In 1808, Bieberstein called a plant (from the Caucasus mountains) Iris humilis, in 'Fl. Taur.-Caucas' Vol.1 on page 33. It was later changed (due to Georgi's earlier publishing) and re-classified as a synonym of Iris pontica Zapal.

It was verified by United States Department of Agriculture and the Agricultural Research Service on 4 April 2003, then updated 2 December 2004. It is an accepted name by the RHS.

==Distribution and habitat==
It is native to a wide distribution area, including temperate regions of Asia and Europe.

===Range===
It is found in Europe, within the countries of Austria, Czechoslovakia, Hungary, and Romania. However, some or most of these plants could be Iris arenaria, which also has a distribution area in central and eastern Europe.

It is found within the Siberian region, of the Russian Federation, in the states of Buryatia, Chita, Irkutsk, Magadan, Primorye and Tuva. It is also found in Kazakhstan (formerly part of Russia).

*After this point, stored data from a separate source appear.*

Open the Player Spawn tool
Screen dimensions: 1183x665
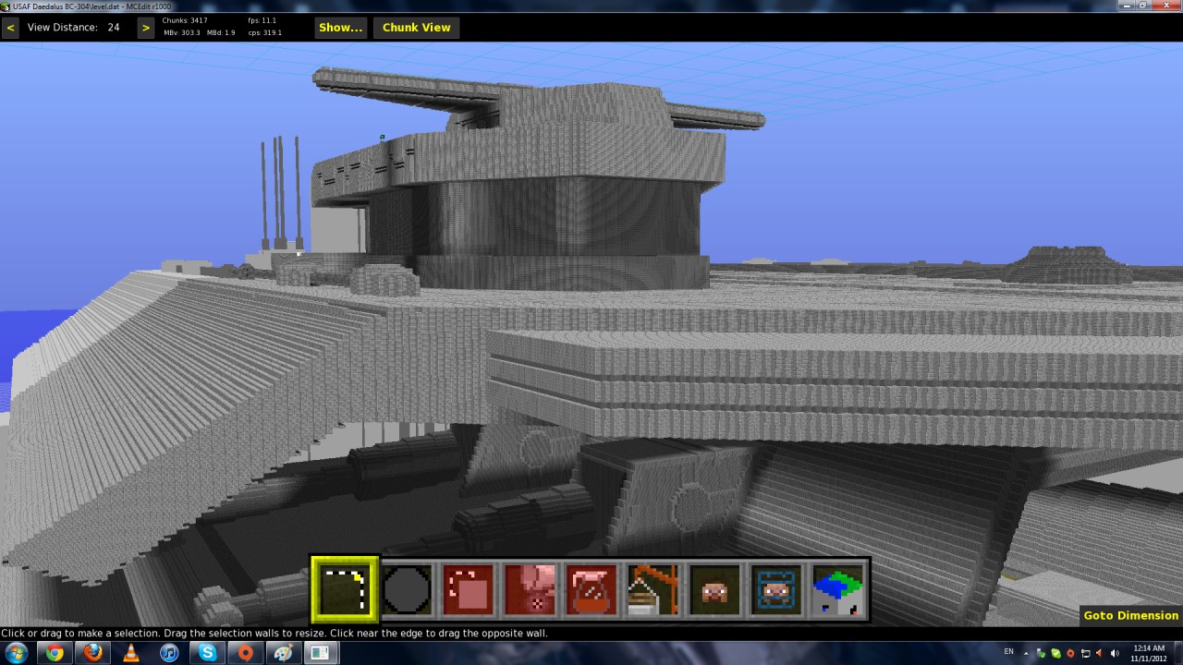point(774,588)
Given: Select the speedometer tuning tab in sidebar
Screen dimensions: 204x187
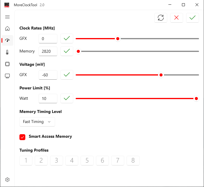Looking at the screenshot, I should tap(7, 40).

Within Asia, it found in China, within the Chinese provinces, of Heilongjiang, Jilin, Nei Monggol, Ningxia and Xinjiang,
It is also found in Mongolia, and Japan.

It is listed with Iris glaucescens, Iris lactea, Iris ruthenica, Iris sibirica, Iris tenuifolia and Iris tigridia being found in the Altai-Sayan region (where Russia, China, Mongolia and Kazakhstan come together).

===Habitat===
It grows in calcareous sandy and stony (or rocky) areas, including (mountain and hill) slopes, meadows, steppes, and on the edges of birch forests, or pine forests, and beside river banks.

They can be found at an altitude of 200–1500 ft above sea level.

==Conservation==
The iris is rare in various regions, especially in European Russia and Ukraine.

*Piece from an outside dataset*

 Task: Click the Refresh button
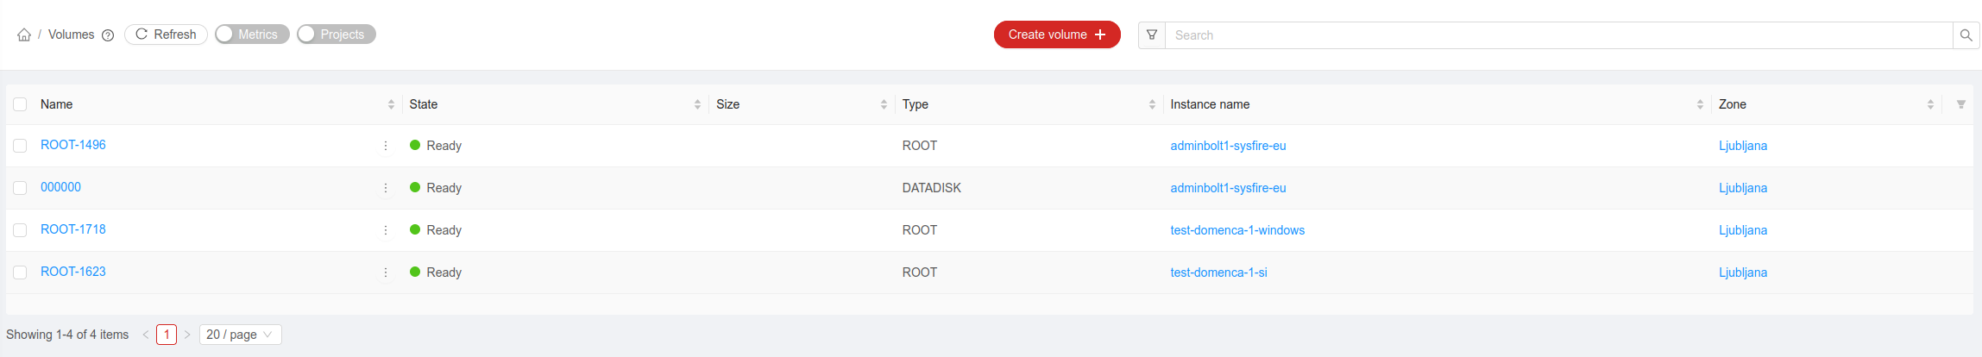(x=166, y=34)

It is listed in the Red Book of Omsk and Tyumen regions (of Siberia).

Many populations of Iris humilis exist in protected reserves including, Azas, Baikal-Lensky, Baikal, Barguzinsky, Sokhondinsky and Ubsunur.

==Cultivation==
It is hardy to between USDA Zone 1 and Zone 6. It survives in Siberia, so is cold resistant.

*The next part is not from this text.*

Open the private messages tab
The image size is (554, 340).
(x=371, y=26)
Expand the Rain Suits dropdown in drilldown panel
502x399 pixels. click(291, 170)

It prefers to grow in well-drained soils, it prefers soils containing sand.

It can tolerate mildly acidic or mildly alkaline soils (PH levels between 6.1 and 7.8), including those with lime.

It can tolerate positions in full sun or partial shade.

It has average water needs during the growing season,

The leaves can be damaged by rust fungi.

It can be grown in rock gardens, including rock screes, but needs plenty of space.

It is rarely grown in the UK. To grow in the UK, William Rickatson Dykes recommends to plant the iris, on a 5 cm layer of sand, over garden soil with added leaf mould (or compost).

In 1812, it was grown in gardens near Moscow. It was then tested at botanic gardens in St. Petersburg, Barnaul, Novosibirsk and Chita.

===Propagation===
It can be propagated by division (of the rhizome), or by seed growing.

In the wild, some habitats generate poor seed and vegetative propagation.

The plant needs to be hand pollinated (in the UK) to create seed.

Seeds are collected from the dry pods/capsules, when the seeds are ripe.

Seeds need cold stratification, to germinate. They germinate very slowly. In the lab, seeds do not exceed a germination rate of 30%.

Seeds should be sown in trays, in a cold frame or unheated greenhouse.

Germinated seedlings, can produce flowers in the second year of growth.

===Hybrids and cultivars===
Iris humilis cultivars include; 'Borzeana', 'Dahurica', 'Flavissima', 'Flavissima Orientalis', 'Flavissima Phylospatha', 'Stolonifera' 'Transuralensis' and 'Umbrosa'.

==Toxicity==
Like many other irises, most parts of the plant are poisonous (rhizome and leaves), if mistakenly ingested can cause stomach pains and vomiting. Also handling the plant may cause a skin irritation or an allergic reaction.

==Traditional medicine==
The rhizomes can be used as part of a Tibetan herbal medicine to regulate menstruation. A powdered form of the rhizome can be used for sepsis and infections.

==Sources==
- Aldén, B., S. Ryman & M. Hjertson. 2009. Våra kulturväxters namn – ursprung och användning. Formas, Stockholm (Handbook on Swedish cultivated and utility plants, their names and origin).
- Czerepanov, S. K. 1995. Vascular plants of Russia and adjacent states (the former USSR).
- Mathew, B. 1981. The Iris. 39–40.
- Tutin, T. G. et al., eds. 1964–1980. Flora europaea.
- Wu Zheng-yi & P. H. Raven et al., eds. 1994–. Flora of China (English edition).